蛇口を閉め忘れた水のようにとめどなく溢れ留まる事がなく広がってゆく。
その気持ちをなんて呼べばいいだろう?焦燥感?劣等感?ともかくむずがゆく広がる気持ち。
何かを求めるように、そう。
まるで恋焦がれるように何かを求める気持ち。
そして、「それ」、は突然やってきた。
満月の日になぜか私は迷わずそこに足が向かった。
そこは公園で、ひらひらと、どこからか花びらが舞っている。
赤い、赤い、
ひらり、はらり、
一筋の風が吹くとそこには最初からあたかもいたように赤い色をしたマントをすっぽりと被っていたヒトが居た。
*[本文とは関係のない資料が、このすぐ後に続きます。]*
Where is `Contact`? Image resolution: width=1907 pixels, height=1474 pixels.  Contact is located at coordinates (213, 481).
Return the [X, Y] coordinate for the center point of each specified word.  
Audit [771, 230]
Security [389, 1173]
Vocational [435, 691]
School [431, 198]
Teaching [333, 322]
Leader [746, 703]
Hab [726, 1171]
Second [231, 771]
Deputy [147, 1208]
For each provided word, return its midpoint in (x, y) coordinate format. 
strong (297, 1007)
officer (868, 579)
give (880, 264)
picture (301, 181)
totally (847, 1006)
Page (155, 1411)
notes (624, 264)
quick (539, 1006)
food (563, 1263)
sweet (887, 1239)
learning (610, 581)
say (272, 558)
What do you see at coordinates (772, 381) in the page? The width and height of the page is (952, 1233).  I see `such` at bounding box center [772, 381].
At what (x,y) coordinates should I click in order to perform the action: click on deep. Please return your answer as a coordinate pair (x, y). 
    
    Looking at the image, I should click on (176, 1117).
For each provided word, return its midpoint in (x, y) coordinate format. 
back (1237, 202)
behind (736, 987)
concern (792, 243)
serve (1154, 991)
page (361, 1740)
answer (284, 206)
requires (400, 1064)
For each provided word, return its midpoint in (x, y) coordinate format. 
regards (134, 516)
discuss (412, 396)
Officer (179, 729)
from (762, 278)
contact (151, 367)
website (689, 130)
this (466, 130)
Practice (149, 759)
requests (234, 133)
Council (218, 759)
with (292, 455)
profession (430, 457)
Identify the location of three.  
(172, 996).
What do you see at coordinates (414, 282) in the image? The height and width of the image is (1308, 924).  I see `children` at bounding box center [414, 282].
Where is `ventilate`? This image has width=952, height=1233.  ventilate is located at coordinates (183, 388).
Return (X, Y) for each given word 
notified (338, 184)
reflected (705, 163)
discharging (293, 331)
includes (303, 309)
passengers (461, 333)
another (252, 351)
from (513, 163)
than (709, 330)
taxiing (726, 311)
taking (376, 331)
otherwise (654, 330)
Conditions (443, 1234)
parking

赤い花びらがひらひらひらひら鬱陶しくなるくらいにそのヒトの周り舞っている。
違う。花びらではなくて赤いマントがひらひらくるくる舞っている。
それはまるでそう、昔聞いた童話の中の赤頭巾のような。
赤いヒトは緋色の瞳が怪しく光を放ち、只、一言。
「戦いの装束を。」
目の前に差し出された同じような赤いマントを私は迷う事なく、手にした。
赤い、赤い、まるで赤頭巾のように。
そして私は、赤頭巾になった。
東京真夜中零時零分満月が赤く見えた。